I'm open to the "roll your own materialized view with triggers" approach if anybody can refer me to a good document on best practices for doing that. Last time I tried, it spiraled out of control and there was tremendous duplication between the code for insert and update and the initialization.

Is there some way I'm missing to get performant text searches on calculated data on a few million rows, without using a materialized/indexed view or a persisted calculated column?

The formatter does not perform data access. However, the data I need to feed into the formatter for it to be useful will be coming from multiple tables (with a nice regular join), hence I can't solve this problem with persisted computed columns. I can't key the SQLCLR column, so I can't use it in a fulltext index.
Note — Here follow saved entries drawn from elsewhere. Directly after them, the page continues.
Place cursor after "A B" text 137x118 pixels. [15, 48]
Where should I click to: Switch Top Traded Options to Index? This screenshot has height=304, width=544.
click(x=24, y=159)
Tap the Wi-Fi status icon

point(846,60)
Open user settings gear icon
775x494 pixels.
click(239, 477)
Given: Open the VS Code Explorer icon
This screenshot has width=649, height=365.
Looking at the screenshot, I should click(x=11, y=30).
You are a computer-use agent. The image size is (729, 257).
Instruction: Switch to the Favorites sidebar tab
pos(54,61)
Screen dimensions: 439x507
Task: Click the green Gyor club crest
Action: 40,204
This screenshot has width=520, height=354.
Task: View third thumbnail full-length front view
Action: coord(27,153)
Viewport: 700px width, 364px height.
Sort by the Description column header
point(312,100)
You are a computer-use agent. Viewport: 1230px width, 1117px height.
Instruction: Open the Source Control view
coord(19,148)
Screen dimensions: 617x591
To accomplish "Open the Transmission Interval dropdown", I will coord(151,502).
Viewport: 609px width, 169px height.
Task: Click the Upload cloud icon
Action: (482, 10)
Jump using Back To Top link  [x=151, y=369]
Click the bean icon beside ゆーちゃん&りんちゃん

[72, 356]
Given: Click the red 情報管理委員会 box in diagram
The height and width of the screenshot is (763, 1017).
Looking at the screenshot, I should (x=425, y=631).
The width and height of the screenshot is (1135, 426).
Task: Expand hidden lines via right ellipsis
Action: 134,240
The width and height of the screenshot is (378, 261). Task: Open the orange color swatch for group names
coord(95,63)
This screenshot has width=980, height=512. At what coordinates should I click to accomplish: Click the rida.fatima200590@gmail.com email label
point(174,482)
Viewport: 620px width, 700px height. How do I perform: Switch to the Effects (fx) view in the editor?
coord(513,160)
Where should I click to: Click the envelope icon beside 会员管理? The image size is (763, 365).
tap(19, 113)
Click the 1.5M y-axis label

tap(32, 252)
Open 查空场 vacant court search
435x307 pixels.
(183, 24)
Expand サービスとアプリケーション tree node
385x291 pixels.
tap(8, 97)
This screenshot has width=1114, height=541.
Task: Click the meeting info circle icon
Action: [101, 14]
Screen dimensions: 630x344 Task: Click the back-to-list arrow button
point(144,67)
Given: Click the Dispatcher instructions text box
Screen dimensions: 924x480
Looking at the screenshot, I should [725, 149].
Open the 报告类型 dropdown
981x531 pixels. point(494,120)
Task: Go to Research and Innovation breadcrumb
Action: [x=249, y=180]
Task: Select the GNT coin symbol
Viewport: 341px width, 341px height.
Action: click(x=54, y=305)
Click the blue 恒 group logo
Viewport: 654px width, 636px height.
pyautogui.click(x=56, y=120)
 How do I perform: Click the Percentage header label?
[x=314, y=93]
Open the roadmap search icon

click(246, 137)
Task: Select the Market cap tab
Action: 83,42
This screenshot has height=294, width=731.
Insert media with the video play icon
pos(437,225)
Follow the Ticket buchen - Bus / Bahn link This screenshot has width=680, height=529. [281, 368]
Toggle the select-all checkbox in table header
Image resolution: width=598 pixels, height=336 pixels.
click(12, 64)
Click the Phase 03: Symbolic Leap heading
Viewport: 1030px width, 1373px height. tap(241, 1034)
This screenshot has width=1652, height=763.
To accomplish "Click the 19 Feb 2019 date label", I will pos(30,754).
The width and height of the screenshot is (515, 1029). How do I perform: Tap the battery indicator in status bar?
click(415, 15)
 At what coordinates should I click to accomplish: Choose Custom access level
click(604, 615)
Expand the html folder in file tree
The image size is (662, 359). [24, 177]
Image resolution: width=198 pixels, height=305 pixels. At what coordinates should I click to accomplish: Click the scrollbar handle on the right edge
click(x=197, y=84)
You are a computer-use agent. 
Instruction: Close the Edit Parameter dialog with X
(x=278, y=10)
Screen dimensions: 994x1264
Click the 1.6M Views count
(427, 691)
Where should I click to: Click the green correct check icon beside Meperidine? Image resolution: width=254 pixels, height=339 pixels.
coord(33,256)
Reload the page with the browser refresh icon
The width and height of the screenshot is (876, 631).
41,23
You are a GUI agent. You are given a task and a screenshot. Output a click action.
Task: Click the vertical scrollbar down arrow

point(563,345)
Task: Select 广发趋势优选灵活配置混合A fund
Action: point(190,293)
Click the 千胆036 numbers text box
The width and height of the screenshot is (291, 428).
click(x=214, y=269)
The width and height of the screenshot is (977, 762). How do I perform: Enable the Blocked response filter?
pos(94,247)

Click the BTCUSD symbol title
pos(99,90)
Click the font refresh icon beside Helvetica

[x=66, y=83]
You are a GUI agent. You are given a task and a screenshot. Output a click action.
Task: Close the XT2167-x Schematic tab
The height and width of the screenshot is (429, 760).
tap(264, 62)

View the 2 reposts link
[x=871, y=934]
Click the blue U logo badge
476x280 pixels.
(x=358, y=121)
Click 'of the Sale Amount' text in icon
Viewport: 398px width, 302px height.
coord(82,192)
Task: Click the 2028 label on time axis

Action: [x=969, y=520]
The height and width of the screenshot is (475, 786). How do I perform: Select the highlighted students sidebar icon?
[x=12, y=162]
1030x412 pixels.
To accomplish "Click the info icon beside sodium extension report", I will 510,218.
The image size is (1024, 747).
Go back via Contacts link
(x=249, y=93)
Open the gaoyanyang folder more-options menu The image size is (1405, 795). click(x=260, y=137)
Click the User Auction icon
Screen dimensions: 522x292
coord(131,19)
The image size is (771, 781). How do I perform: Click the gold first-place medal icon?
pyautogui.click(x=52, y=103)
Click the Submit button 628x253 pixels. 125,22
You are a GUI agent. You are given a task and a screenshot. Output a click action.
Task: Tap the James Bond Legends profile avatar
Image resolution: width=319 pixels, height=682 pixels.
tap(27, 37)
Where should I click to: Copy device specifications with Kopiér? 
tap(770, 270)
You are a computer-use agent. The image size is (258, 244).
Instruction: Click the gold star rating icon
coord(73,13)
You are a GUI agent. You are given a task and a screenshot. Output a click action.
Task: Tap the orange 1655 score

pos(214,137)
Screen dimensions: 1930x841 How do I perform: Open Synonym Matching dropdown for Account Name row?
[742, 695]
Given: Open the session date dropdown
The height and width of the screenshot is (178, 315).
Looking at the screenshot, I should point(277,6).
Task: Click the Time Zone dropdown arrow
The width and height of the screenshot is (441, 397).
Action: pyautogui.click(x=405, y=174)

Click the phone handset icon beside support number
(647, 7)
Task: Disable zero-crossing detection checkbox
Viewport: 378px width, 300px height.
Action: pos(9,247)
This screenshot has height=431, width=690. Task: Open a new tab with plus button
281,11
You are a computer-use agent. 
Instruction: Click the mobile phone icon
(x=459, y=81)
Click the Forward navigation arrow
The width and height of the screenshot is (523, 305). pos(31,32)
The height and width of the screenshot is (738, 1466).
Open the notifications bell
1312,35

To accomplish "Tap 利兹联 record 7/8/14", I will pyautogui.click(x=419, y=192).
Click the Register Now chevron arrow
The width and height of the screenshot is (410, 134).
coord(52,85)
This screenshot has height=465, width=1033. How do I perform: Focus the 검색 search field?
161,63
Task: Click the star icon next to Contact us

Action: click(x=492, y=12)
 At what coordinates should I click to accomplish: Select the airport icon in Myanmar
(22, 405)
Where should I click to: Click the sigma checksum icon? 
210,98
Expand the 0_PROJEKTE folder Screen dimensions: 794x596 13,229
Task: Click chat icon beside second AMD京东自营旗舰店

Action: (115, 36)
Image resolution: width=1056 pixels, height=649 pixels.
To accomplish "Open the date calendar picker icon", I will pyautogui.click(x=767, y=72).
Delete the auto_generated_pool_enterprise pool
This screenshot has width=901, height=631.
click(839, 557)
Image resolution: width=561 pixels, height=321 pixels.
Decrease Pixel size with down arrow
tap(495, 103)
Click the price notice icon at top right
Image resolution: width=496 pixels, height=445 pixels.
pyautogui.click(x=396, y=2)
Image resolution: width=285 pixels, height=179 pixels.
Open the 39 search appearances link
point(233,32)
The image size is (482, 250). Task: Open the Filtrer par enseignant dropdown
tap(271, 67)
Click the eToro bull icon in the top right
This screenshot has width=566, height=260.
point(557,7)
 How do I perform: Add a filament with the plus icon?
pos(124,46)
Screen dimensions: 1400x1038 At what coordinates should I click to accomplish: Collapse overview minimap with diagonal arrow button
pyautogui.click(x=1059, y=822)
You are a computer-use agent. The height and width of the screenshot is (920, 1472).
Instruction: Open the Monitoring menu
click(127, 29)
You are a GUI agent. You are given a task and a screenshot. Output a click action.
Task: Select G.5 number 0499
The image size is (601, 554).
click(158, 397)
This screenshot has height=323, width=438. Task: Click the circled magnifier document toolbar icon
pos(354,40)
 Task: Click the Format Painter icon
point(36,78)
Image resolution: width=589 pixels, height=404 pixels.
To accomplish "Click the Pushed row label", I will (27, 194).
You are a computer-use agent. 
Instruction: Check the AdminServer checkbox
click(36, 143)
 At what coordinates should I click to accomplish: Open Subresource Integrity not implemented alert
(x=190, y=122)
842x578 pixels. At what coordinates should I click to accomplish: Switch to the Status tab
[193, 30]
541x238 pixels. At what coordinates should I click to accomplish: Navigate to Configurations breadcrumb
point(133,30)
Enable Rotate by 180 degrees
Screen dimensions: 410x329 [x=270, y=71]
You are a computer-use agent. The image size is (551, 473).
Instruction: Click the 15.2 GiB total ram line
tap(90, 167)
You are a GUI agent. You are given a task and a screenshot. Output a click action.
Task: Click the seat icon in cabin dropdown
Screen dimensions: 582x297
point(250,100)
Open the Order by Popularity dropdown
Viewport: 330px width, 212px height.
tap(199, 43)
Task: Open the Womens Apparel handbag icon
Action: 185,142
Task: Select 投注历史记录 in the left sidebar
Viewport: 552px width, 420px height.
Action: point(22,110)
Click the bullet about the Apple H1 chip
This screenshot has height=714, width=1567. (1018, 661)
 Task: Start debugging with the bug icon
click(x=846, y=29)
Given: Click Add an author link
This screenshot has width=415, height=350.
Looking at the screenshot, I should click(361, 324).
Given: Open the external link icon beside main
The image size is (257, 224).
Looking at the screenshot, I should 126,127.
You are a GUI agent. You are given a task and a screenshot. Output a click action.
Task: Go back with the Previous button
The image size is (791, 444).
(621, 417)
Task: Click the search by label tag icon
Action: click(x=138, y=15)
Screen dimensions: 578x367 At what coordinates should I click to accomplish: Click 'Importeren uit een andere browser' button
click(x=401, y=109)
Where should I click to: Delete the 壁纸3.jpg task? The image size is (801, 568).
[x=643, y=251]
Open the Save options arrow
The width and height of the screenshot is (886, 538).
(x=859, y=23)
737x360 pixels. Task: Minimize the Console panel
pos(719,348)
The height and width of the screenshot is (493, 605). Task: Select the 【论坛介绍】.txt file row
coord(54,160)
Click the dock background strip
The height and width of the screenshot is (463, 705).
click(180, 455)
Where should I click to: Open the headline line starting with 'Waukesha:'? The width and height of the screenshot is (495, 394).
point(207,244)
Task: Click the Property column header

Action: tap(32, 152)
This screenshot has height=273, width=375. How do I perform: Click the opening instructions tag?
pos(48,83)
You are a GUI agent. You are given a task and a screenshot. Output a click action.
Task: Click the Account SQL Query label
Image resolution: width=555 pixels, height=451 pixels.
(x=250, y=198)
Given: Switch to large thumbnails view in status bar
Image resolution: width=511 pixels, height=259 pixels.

I thought this would be simple. Persisted columns and indexed views are designed to perform calculations on write, and to properly implement the observer pattern so that changes to their dependencies are reflected on the calculated value.

Best Answer

Can indexed views do anything? Ever?

It actually is kind of miserable when you think of an indexed view as a solution, only to find your use case hits on one of the many limitations of indexed views (I'm looking at you, LEFT JOIN).

You're right that you can't include the SQLCLR in the index keys of the indexed view. However, you can include it in the SELECT list of the view definition, which will persist the value to disk. So you can at least avoid the cost of calculating the value on the fly when reading from the table.

In the AdventureWorks2014 sample database, I created this view on the delightfully named Person.Person table:

CREATE OR ALTER VIEW dbo.PersonWithHashForSomeReason
WITH SCHEMABINDING
AS
SELECT 
    BusinessEntityID,
    PersonType,
    dbo.SpookyHash(CONVERT(binary(50), FirstName)) AS FirstNameHash
FROM Person.Person
GO

Note: I was too lazy to write my own CLR function, so this one is from this Q&A.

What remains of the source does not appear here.